WorkloadStarterWhen to scale
API2 replicas, 1 CPU / 2-4 GBHPA on CPU >70% sustained
Worker2 replicas, 2 CPU / 4-8 GBHPA on queue depth (Hatchet metric)
Graph engine2 replicas, 2 CPU / 4-8 GBManual; restart-sensitive (WAL replay)
Compactor1 replica, 1 CPU / 2-4 GBSingle-writer; do not scale horizontally
RabbitMQ1 replica, 8 GB PVCSingle-broker is fine up to ~10k workflows/min
Recommended AKS node SKUs for the starter shape: Standard_D4s_v5 (4 vCPU / 16 GB) for API, worker, and Hatchet; Standard_D8s_v5 (8 vCPU / 32 GB) for graph-engine and compactor.

Troubleshooting

Check that the managed identity’s federated credential subject exactly matches system:serviceaccount:<namespace>:<release>-nebula-sa. The release name prefix is part of the service account name.

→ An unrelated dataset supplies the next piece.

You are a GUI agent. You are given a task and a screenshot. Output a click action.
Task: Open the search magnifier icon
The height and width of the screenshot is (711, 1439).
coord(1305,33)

Confirm with kubectl -n nebula get sa and compare to az identity federated-credential list --identity-name nebula-wi --resource-group <rg>.

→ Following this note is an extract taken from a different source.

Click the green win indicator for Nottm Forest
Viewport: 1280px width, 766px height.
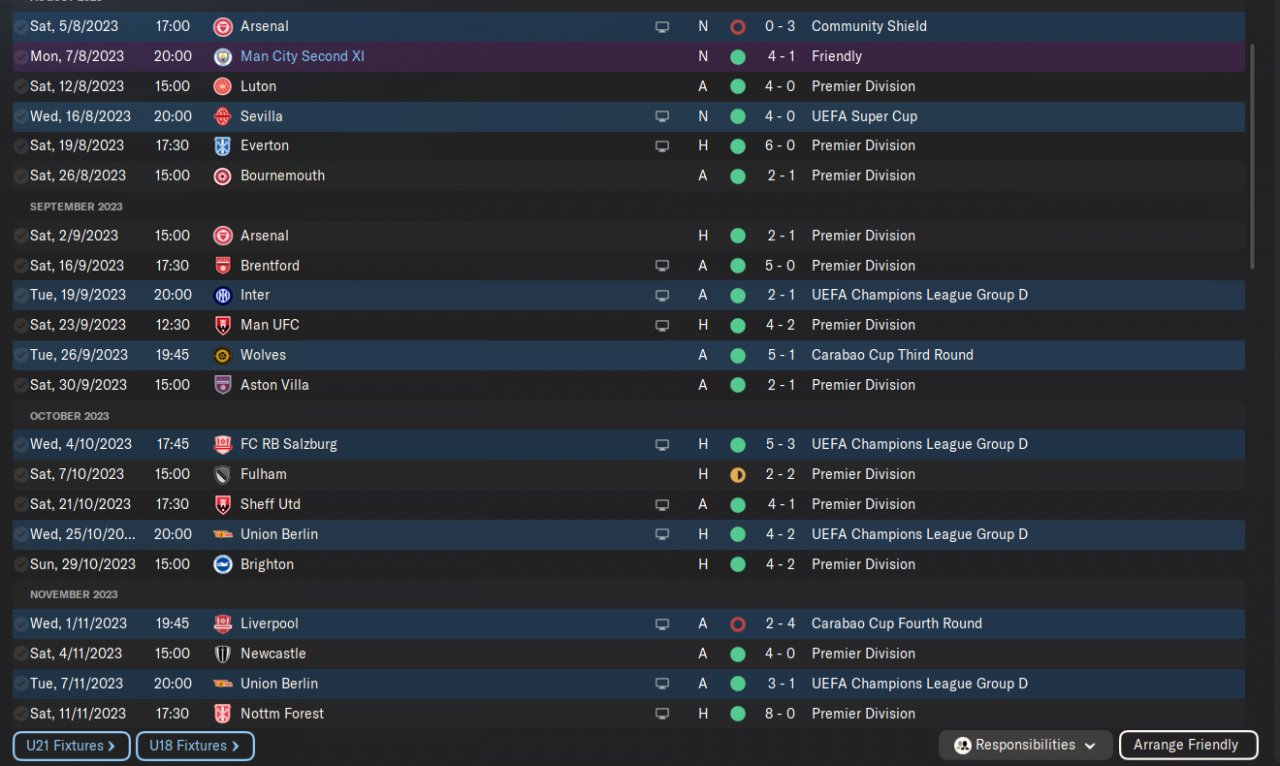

nginx Ingress on AKS provisions a public Azure Load Balancer automatically. The provisioning can take 3-5 minutes on a fresh cluster. Check kubectl -n ingress-nginx get svc ingress-nginx-controller for the external IP assignment. If it stays in Pending, verify that the cluster’s subnet has enough IP space and that the AKS service principal / managed identity has Network Contributor on the virtual network.
The azure.extensions server parameter must include vector before the database is created. If the database already exists without the extension, connect directly and run CREATE EXTENSION IF NOT EXISTS vector;. The extension must be enabled in the parameter group AND the database.
Azure Blob’s S3-compatible endpoint requires HMAC keys, not the storage account connection string. Generate HMAC keys under Storage accountAccess keysEnable S3 compatible HMAC. Store the Access Key ID and Secret Access Key in the Kubernetes Secret referenced by objectStorage.credentialsSecret with keys AWS_ACCESS_KEY_ID and AWS_SECRET_ACCESS_KEY (those exact uppercase names — the chart’s nebula.objectStorageEnv helper reads them via secretKeyRef.key).